Wallace plays down defense spending increases coming soon

For the years 2025, 2026 and 2027 the Treasury is not expected to announce departmental budgets next week. However, significant spending pressures will be signaled. Total spending by government departments is expected to grow by just one percent a year over that period, well below the 3.5 percent in previous years. Earlier this week, Mr Wallace appeared to downplay the possibility of further increases in defense spending coming soon. Mr Wallace said: “My determination is to deliver a modernized defence, Armed Forces and continue to invest in them.
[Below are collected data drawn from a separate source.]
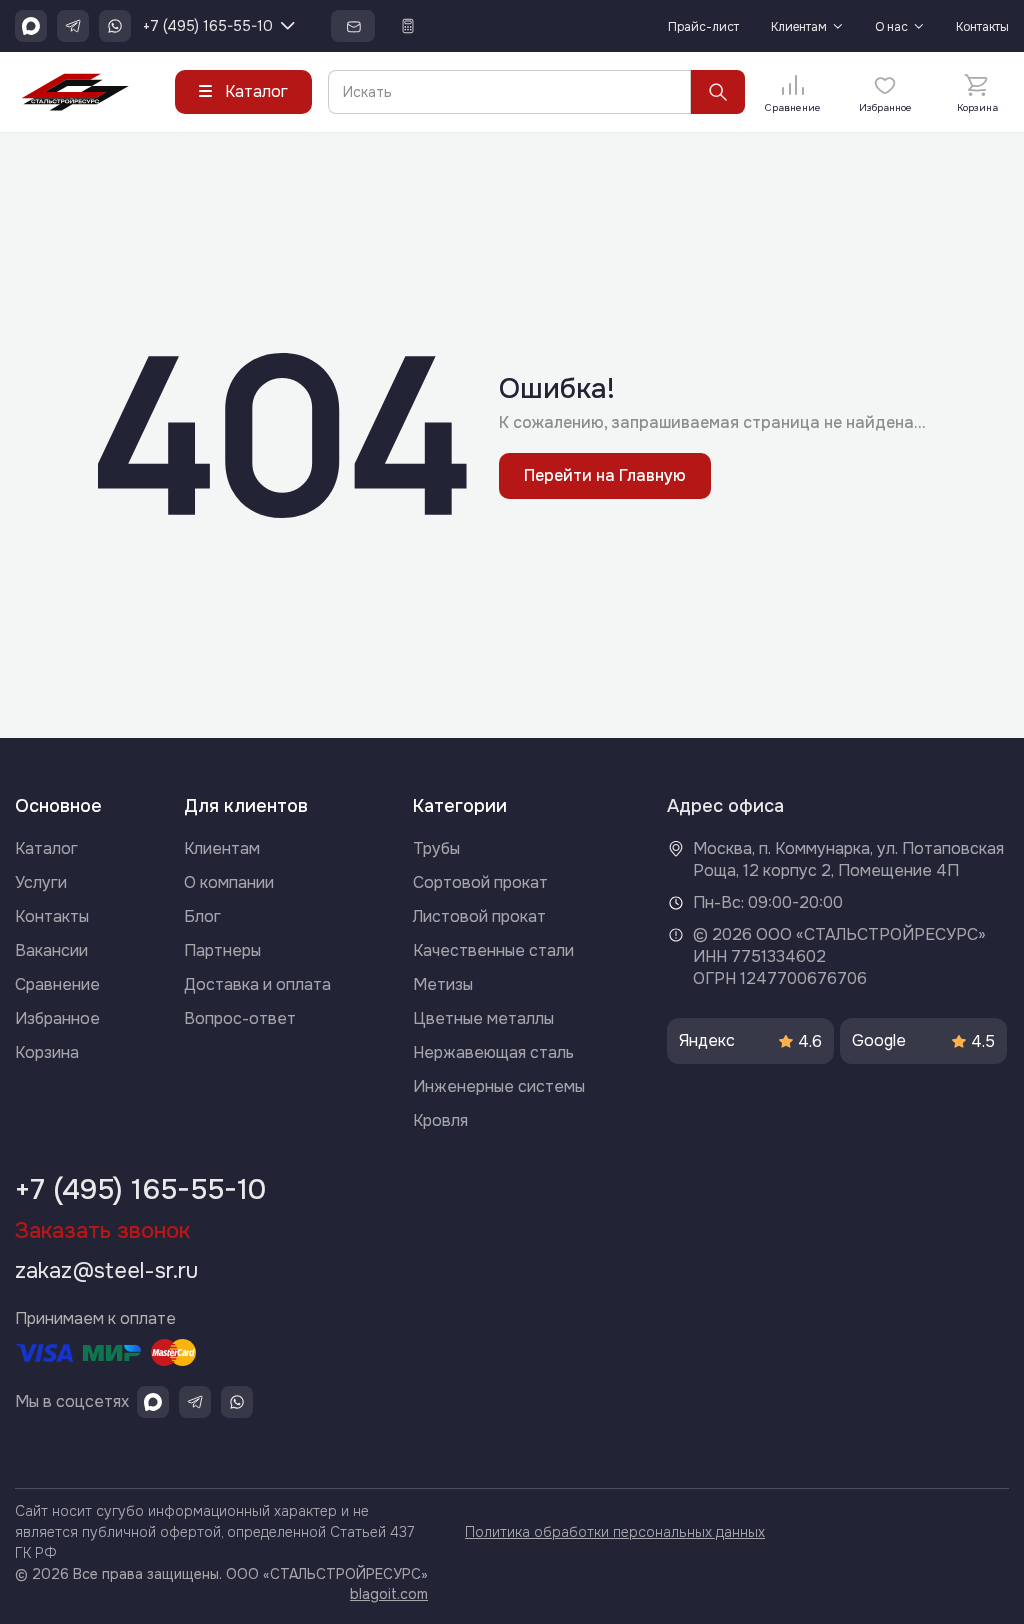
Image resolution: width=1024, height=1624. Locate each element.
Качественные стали (493, 950)
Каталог (46, 848)
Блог (202, 916)
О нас (891, 27)
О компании (229, 882)
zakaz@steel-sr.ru (106, 1271)
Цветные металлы (483, 1018)
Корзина (47, 1052)
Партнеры (222, 950)
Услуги (41, 882)
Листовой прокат (479, 916)
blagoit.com (389, 1594)
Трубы (436, 848)
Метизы (443, 984)
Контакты (982, 27)
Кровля (440, 1120)
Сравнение (57, 984)
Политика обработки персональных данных (615, 1532)
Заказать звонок (102, 1231)
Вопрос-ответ (240, 1018)
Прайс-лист (703, 27)
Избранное (57, 1018)
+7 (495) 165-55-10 (208, 26)
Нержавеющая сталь (493, 1052)
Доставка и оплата (257, 984)
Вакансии (51, 950)
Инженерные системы (499, 1086)
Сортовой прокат (480, 882)
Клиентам (799, 27)
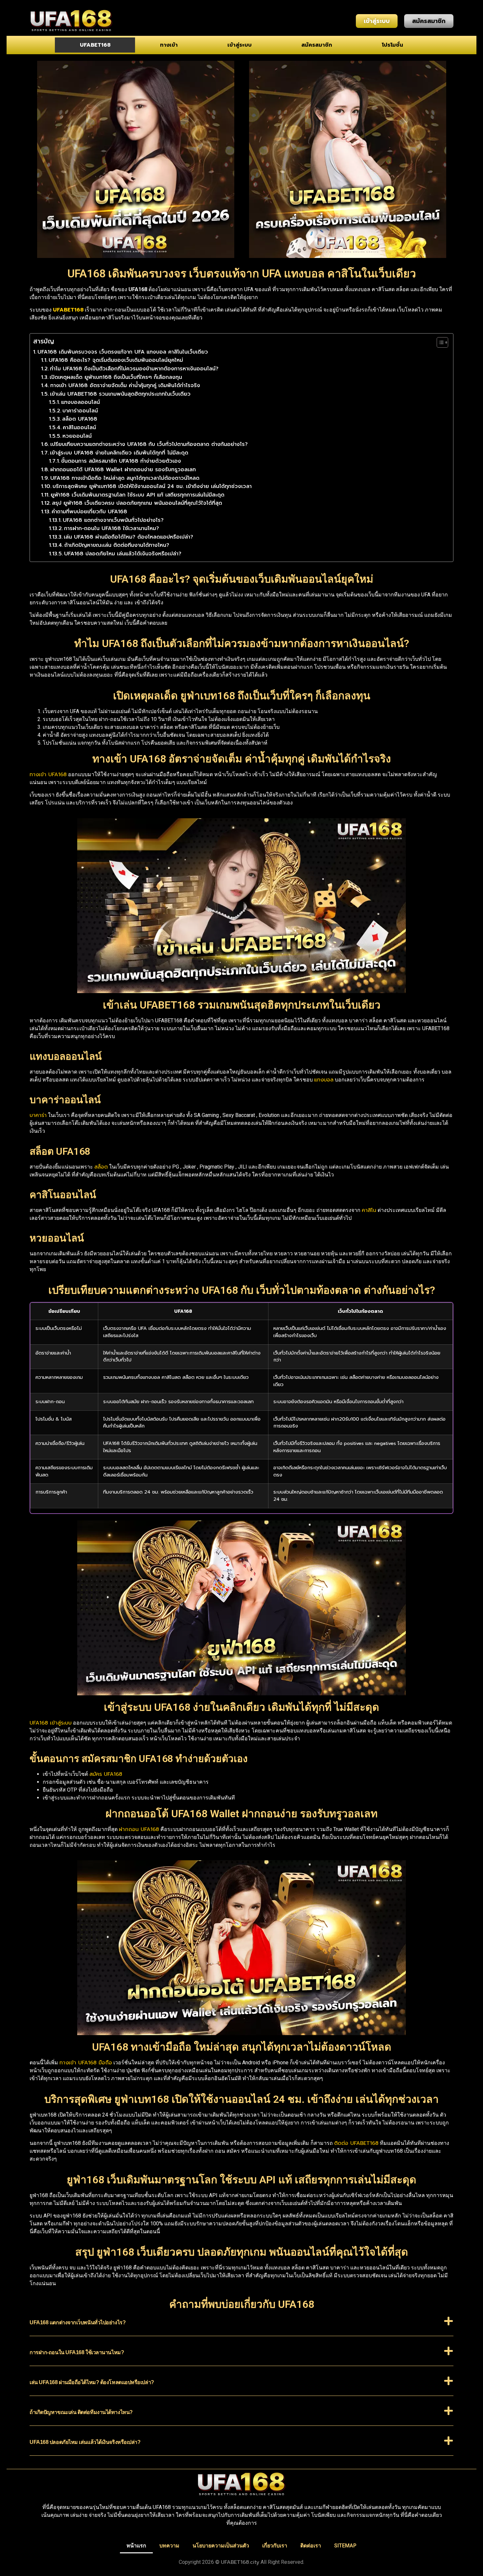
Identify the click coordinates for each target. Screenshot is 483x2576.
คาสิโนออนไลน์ (79, 427)
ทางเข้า (169, 45)
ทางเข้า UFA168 (48, 774)
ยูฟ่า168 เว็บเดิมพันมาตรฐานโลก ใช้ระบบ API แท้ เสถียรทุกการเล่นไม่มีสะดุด (137, 495)
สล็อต (101, 1167)
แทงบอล (324, 1080)
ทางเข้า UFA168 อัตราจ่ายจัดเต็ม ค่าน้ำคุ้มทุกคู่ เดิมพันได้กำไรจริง (125, 385)
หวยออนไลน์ (77, 436)
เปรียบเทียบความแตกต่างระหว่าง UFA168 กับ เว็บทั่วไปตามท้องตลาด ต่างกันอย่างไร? (149, 444)
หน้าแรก (136, 2545)
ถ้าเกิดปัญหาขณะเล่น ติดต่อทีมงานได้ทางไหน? (116, 545)
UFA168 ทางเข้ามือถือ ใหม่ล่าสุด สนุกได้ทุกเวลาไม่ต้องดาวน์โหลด (124, 478)
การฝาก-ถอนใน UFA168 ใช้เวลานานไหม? (111, 528)
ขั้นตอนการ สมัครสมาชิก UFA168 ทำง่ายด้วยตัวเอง (121, 461)
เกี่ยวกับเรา (274, 2545)
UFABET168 (95, 45)
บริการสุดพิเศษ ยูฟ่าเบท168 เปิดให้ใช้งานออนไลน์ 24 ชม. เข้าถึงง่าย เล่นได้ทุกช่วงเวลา (152, 486)
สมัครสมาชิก (316, 45)
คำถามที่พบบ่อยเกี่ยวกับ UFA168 (89, 512)
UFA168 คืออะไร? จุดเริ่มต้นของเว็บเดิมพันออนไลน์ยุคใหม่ (116, 360)
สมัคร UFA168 (105, 1774)
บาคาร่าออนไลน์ (80, 411)
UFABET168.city (240, 2562)
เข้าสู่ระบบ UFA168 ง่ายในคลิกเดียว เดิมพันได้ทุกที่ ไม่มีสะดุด (119, 453)
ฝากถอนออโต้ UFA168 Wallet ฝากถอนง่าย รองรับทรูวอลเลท (123, 470)
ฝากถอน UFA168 (139, 1829)
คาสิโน (369, 1210)
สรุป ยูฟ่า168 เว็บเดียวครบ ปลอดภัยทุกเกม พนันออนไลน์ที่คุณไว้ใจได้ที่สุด (137, 503)
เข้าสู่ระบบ (239, 45)
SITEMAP (345, 2545)
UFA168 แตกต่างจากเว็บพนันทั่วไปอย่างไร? (113, 520)
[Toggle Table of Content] (439, 342)
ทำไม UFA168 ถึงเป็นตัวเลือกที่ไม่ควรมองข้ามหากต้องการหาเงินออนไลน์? (134, 369)
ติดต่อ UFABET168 (356, 2143)
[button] (241, 2326)
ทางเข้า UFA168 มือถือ (85, 2063)
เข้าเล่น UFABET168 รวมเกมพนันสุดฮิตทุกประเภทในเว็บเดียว (120, 394)
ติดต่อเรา (310, 2545)
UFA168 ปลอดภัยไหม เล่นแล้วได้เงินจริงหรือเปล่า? (122, 554)
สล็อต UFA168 (79, 419)
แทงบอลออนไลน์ (80, 402)
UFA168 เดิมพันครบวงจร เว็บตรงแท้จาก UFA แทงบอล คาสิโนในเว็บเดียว (122, 352)
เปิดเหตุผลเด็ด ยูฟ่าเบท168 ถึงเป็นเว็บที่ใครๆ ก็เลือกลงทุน (116, 377)
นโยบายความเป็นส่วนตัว (221, 2545)
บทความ (169, 2545)
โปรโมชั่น (392, 45)
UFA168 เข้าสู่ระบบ (51, 1723)
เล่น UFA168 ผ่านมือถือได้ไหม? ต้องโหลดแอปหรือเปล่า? (128, 537)
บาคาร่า (38, 1115)
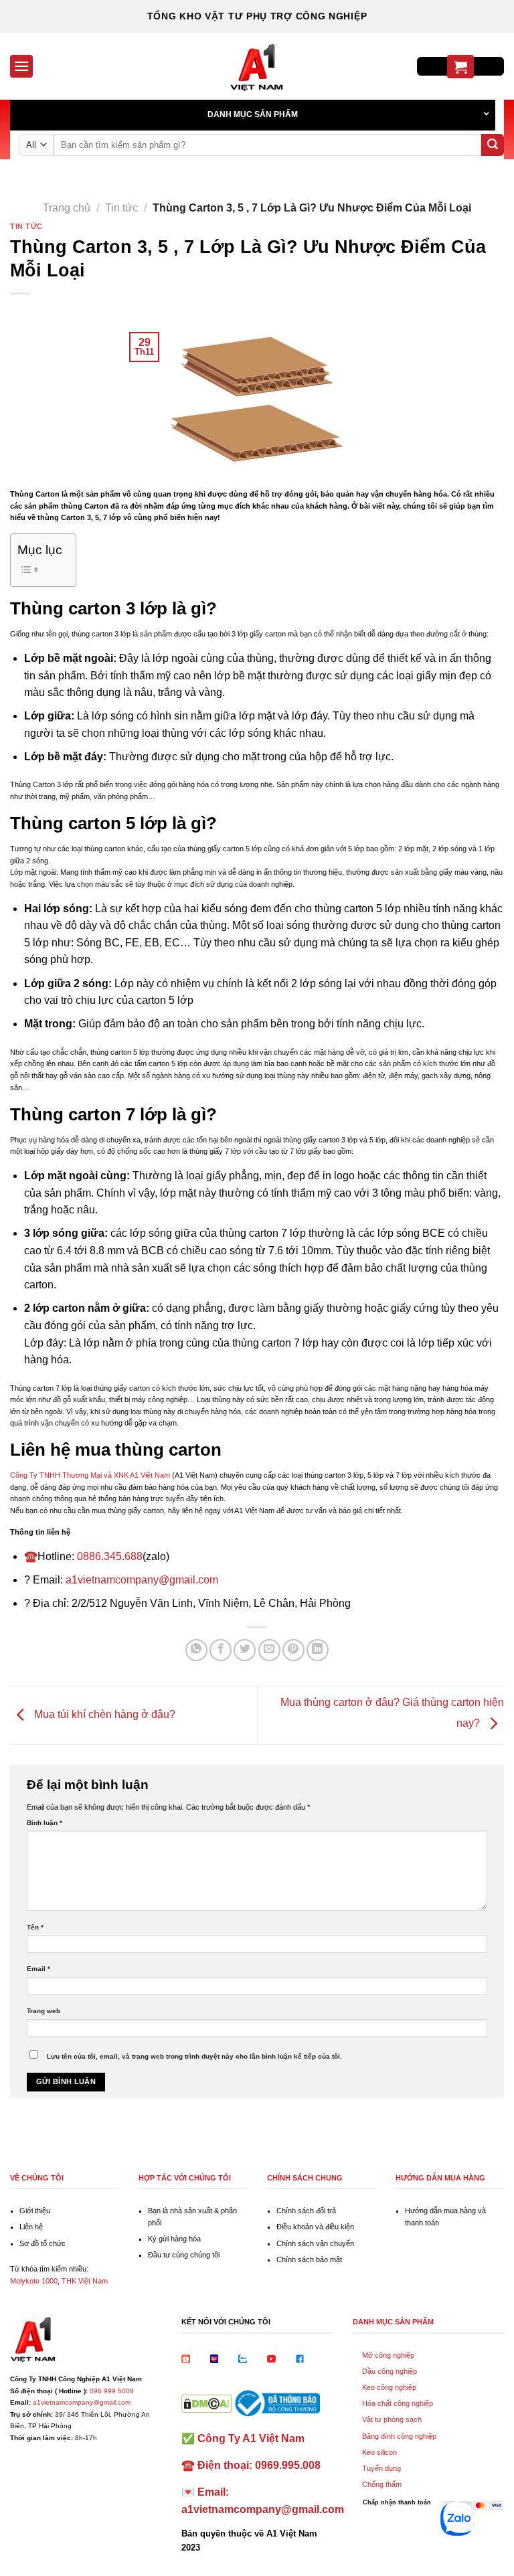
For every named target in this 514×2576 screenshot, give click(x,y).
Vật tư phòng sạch (392, 2419)
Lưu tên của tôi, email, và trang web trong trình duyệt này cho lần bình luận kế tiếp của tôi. (194, 2056)
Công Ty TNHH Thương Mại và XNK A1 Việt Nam (90, 1475)
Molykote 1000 (34, 2281)
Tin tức (121, 207)
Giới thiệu (34, 2211)
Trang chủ (66, 207)
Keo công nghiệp (389, 2387)
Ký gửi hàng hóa (174, 2239)
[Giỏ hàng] (460, 66)
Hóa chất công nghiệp (397, 2403)
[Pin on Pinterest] (293, 1650)
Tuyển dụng (381, 2468)
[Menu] (21, 66)
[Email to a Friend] (269, 1650)
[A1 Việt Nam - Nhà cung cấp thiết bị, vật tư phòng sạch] (257, 66)
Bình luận (44, 1822)
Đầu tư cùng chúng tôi (184, 2255)
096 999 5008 (112, 2391)
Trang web (43, 2010)
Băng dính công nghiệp (399, 2436)
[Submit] (492, 145)
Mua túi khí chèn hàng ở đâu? (103, 1714)
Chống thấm (382, 2484)
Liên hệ (31, 2227)
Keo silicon (379, 2452)
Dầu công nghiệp (389, 2371)
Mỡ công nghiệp (388, 2355)
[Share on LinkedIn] (318, 1650)
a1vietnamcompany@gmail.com (142, 1579)
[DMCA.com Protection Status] (206, 2403)
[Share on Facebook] (220, 1650)
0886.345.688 (110, 1556)
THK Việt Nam (85, 2281)
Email (38, 1968)
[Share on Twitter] (245, 1650)
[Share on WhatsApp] (196, 1650)
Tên (35, 1927)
And so I need that ability to do that. “Targets of three percent, 2.5 percent at the end of the decade are not something that I have in front of me here and now. In the here and now I need continued investment not only to support Ukraine but also to support this vital modernization . “We’ll take each budget as we come. There will be a budget sometime in the spring. And we’re negotiating in the very short term between now and then to see what we can do. To affect our budget and to protect us from the impact of inflation”. A spokesman for the Ministry of Defense declined to comment.